Shelton Edward, Laharie David, Scott Frank I, Mamtani Ronac, Lewis James D, Colombel Jean-Frederic, Ananthakrishnan Ashwin N
Gastroenterology Unit, Massachusetts General Hospital, Boston, Massachusetts.
Service d'Hépato-Gastroentérologie, University Bordeaux, Laboratoire de Bactériologie, Bordeaux, Pessac, France.
Gastroenterology. 2016 Jul;151(1):97-109.e4. doi: 10.1053/j.gastro.2016.03.037. Epub 2016 Apr 1.
BACKGROUND & AIMS: Physicians frequently encounter patients with immune-mediated diseases and a history of malignancy. There are limited data on the safety of immunosuppressive therapy for these patients. Published studies have been small with few events, precluding robust estimates of risk.
We searched Medline, EMBASE, and conference proceedings for terms related to immune-mediated disease, immune-suppressive therapy, and cancer recurrence from inception to April 2015. We included 16 studies (9 of patients with rheumatoid arthritis, 8 of patients with inflammatory bowel disease, and 1 of patients with psoriasis) and stratified studies by type of immune-suppressive therapy (monoclonal antibodies to tumor necrosis factor [anti-TNF], conventional immune-modulatory agents, or no immune suppression). A random-effects meta-analysis was performed to calculate the pooled incidence rates as well as risk differences between the various treatments.

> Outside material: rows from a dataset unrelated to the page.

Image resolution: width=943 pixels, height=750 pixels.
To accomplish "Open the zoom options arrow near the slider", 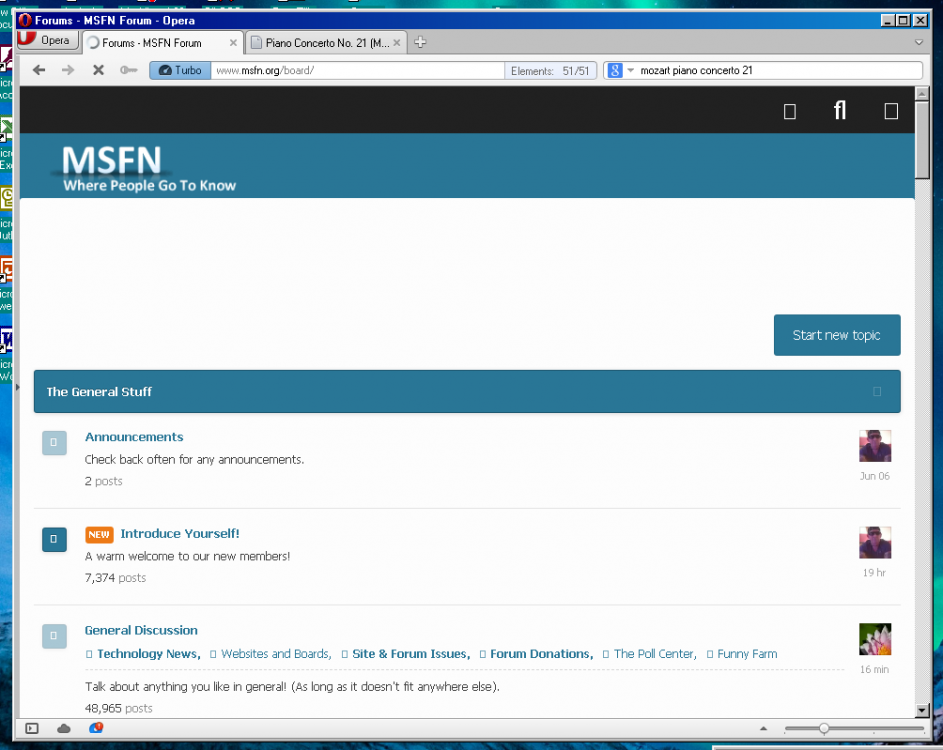I will point(764,728).
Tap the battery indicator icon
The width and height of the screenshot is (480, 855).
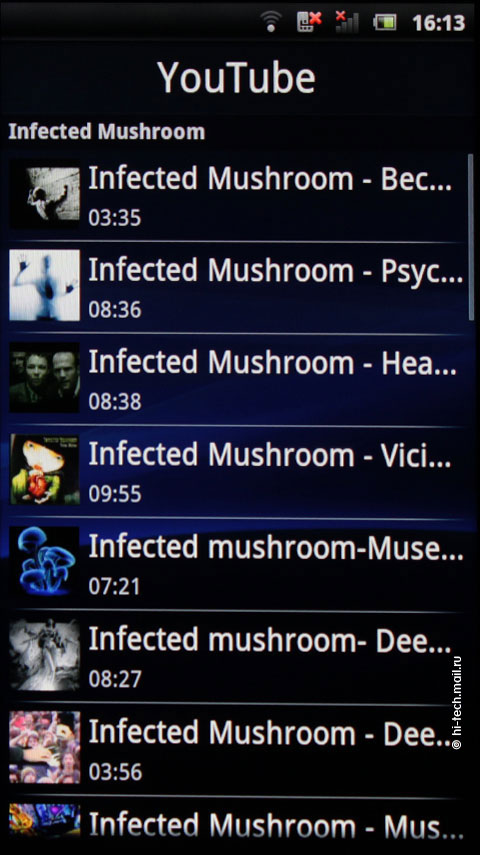(385, 22)
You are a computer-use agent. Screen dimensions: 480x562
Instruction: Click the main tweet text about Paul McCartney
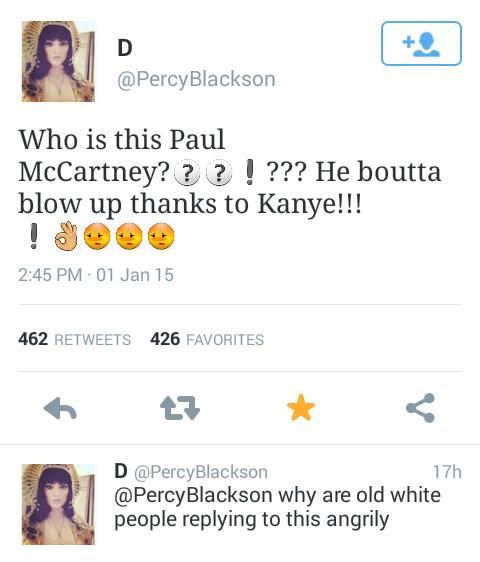click(x=229, y=188)
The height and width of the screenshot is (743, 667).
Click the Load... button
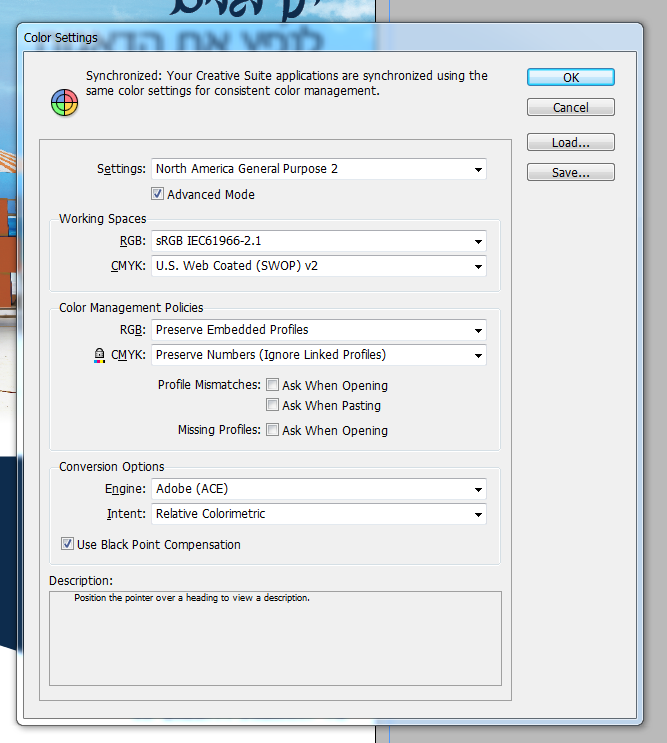point(571,142)
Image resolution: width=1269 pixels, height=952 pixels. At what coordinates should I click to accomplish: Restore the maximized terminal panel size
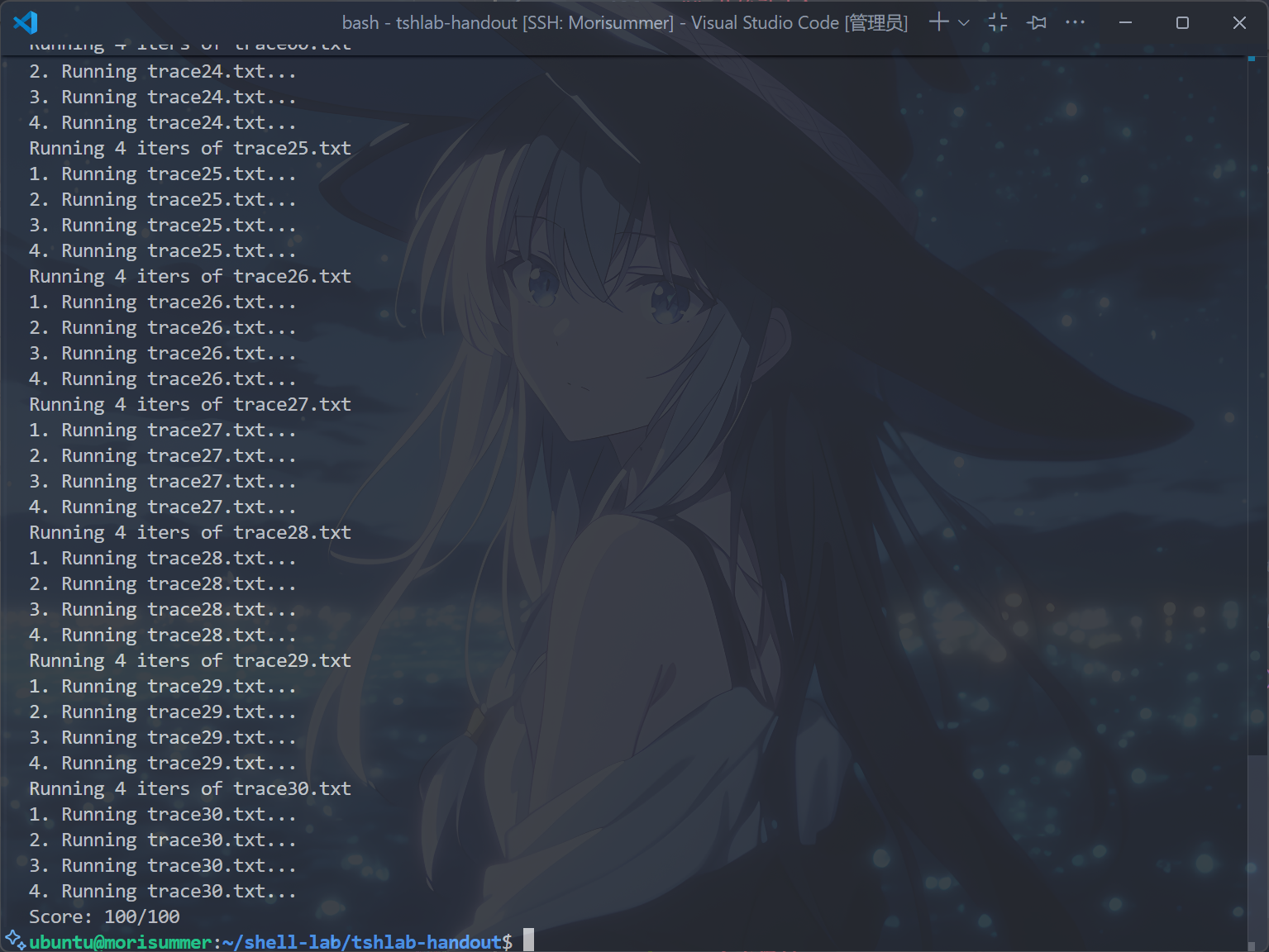pyautogui.click(x=998, y=22)
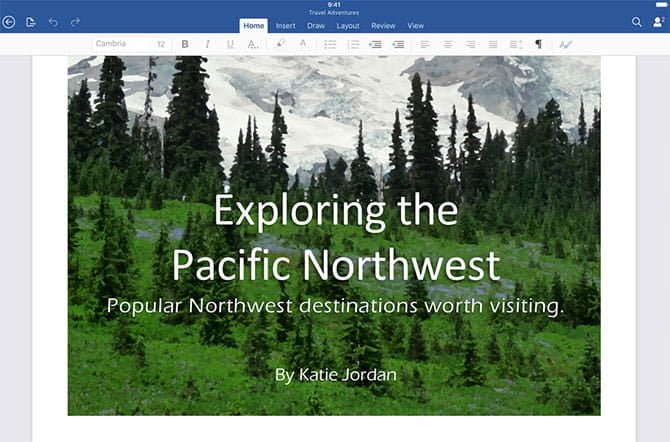Open the line spacing options

point(515,44)
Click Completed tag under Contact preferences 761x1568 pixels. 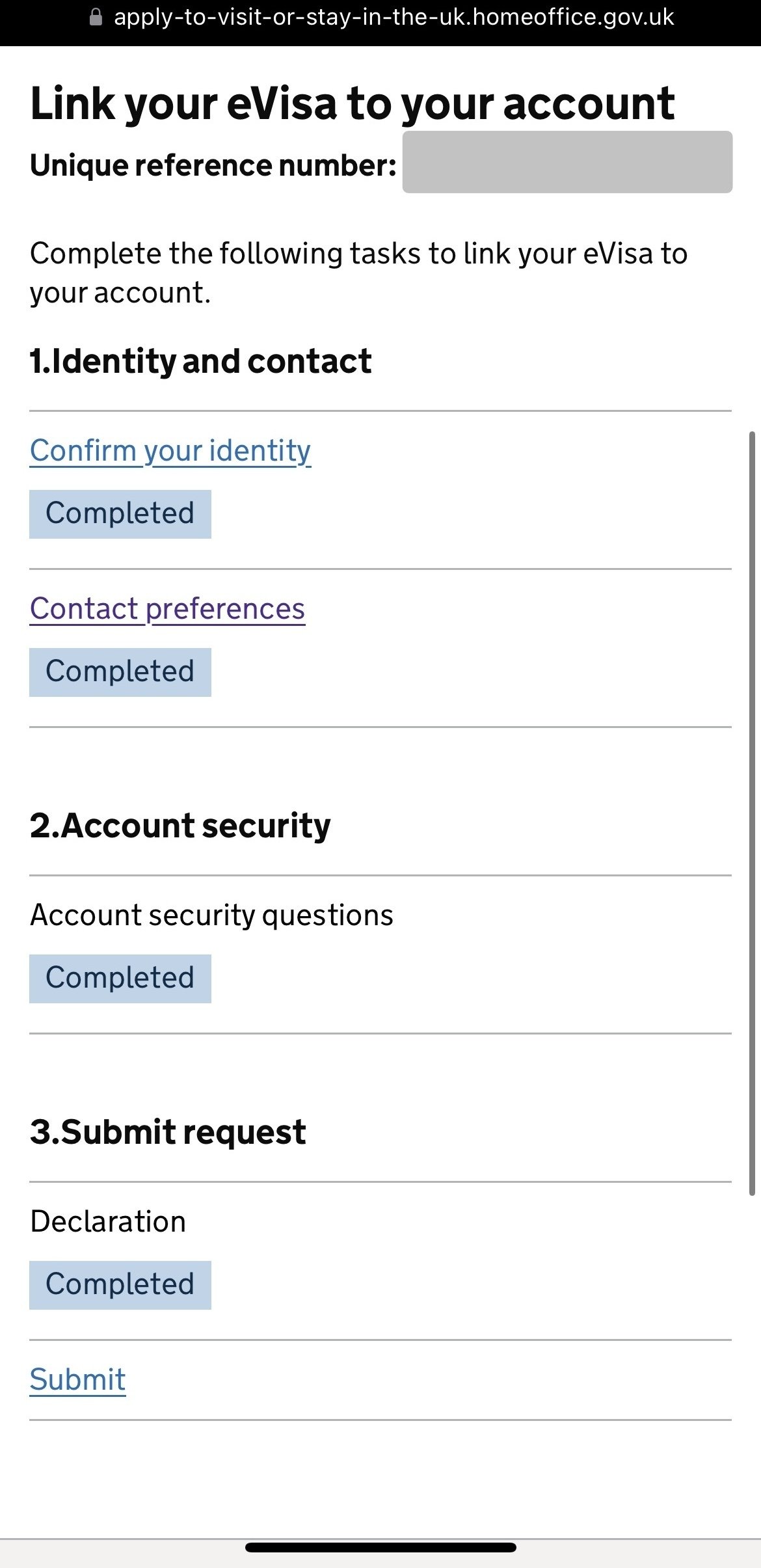(x=120, y=672)
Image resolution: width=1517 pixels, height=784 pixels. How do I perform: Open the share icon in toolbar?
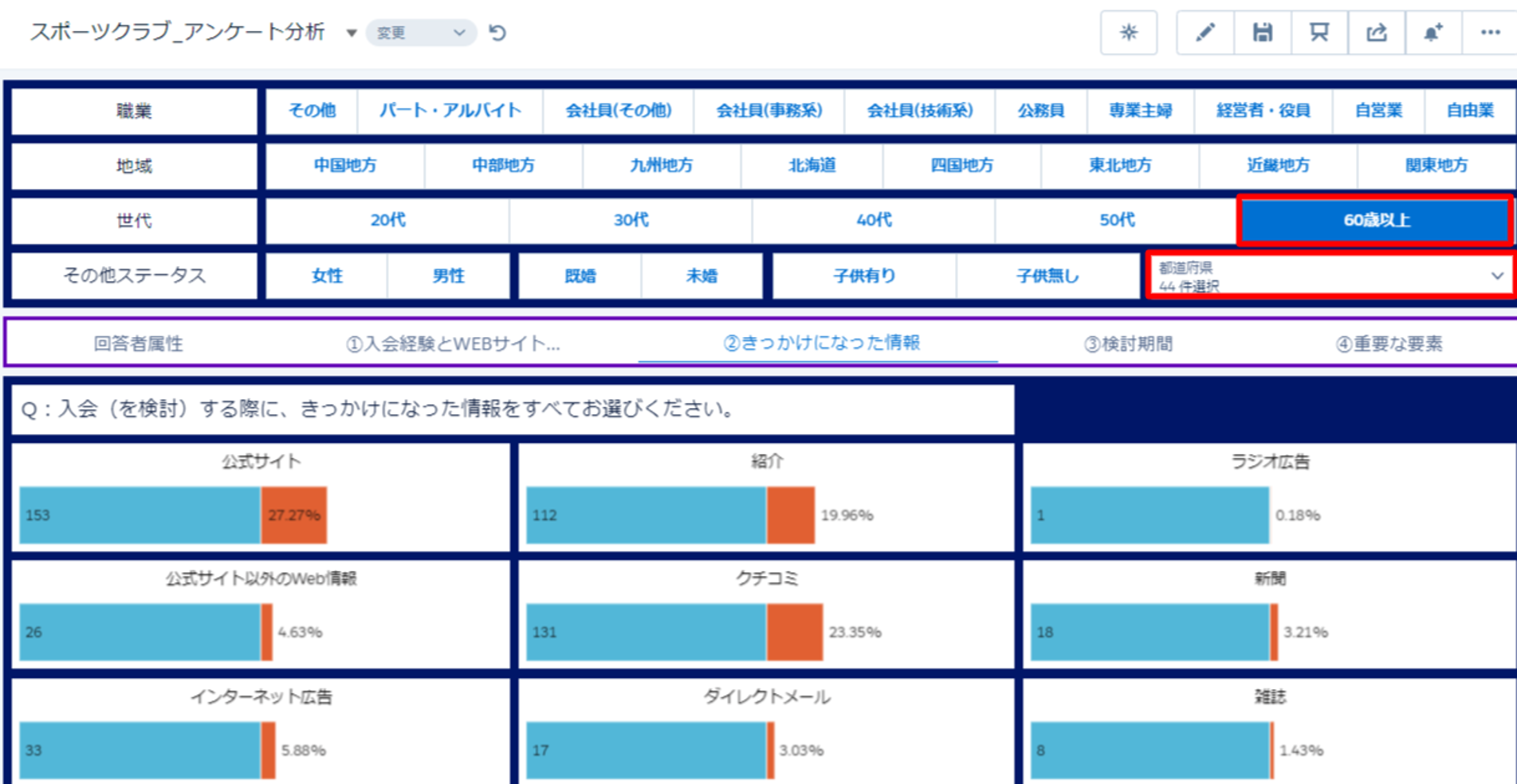1376,33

Our analysis included 11,702 persons contributing 31,258 person-years (p-y) of follow-up evaluation after a prior diagnosis of cancer. Rates of cancer recurrence were similar among individuals receiving anti-TNF therapy (33.8 per 1000 p-y), immune-modulator therapy (36.2 per 1000 p-y), or no immunosuppression (37.5 per 1000 p-y), but were numerically higher among patients receiving combination immune suppression (54.5 per 1000 p-y) (P > .1 for all). Subgroup analysis of new and recurrent cancers separately, type of immune-modulator therapy, or immune-mediated disease showed similar results, with no increase in risk. We found similar pooled incidence values for new or primary cancers when immunosuppression was initiated within 6 years (33.6 per 1000 p-y for immune-modulatory agents and 43.7 per 1000 p-y for anti-TNF agents) vs more than 6 years after the index cancer (32.9 per 1000 p-y for immune-modulatory agents, P = .86; and 21.0 per 1000 p-y for anti-TNF agents, P = .43).
In a meta-analysis of 16 studies, we observed similar rates of cancer recurrence among individuals with prior cancer who received no immunosuppression, anti-TNF therapy, immune-modulator therapy, or combination treatments. Prospective studies are needed to ascertain optimal intervals for re-initiation of immune-suppressive therapies for individuals with specific cancers.
医生经常会遇到患有免疫介导疾病且有恶性肿瘤病史的患者。关于这些患者免疫抑制治疗安全性的数据有限。已发表的研究规模较小,事件数量较少,无法对风险进行可靠估计。
我们在Medline、EMBASE以及会议论文集中搜索了从创刊至2015年4月与免疫介导疾病、免疫抑制治疗和癌症复发相关的术语。我们纳入了16项研究(9项针对类风湿关节炎患者,8项针对炎症性肠病患者,1项针对银屑病患者),并根据免疫抑制治疗类型(肿瘤坏死因子单克隆抗体[抗TNF]、传统免疫调节剂或无免疫抑制)对研究进行分层。进行随机效应荟萃分析以计算合并发病率以及各种治疗之间的风险差异。
我们的分析纳入了11702人,在先前诊断为癌症后进行了31258人年的随访评估。接受抗TNF治疗的个体(每1000人年3(3.8)例)、免疫调节剂治疗的个体(每1000人年36.2例)或未进行免疫抑制的个体(每1000人年37.5例)中癌症复发率相似,但接受联合免疫抑制的患者中癌症复发率在数值上更高(每1000人年54.5例)(所有P值均>.1)。对新发和复发性癌症分别进行亚组分析、免疫调节剂治疗类型或免疫介导疾病分析均显示相似结果,风险未增加。当在索引癌症后6年内开始免疫抑制治疗时,我们发现新发或原发性癌症的合并发病率值相似(免疫调节剂为每1000人年33.6例,抗TNF药物为每1000人年43.7例),而在索引癌症后6年以上开始免疫抑制治疗时(免疫调节剂为每1000人年32.9例,P = .86;抗TNF药物为每1000人年21.0例,P = .43)。
在对16项研究的荟萃分析中,我们观察到先前患有癌症且未接受免疫抑制、抗TNF治疗、免疫调节剂治疗或联合治疗的个体中癌症复发率相似。需要进行前瞻性研究以确定针对特定癌症个体重新开始免疫抑制治疗的最佳间隔时间。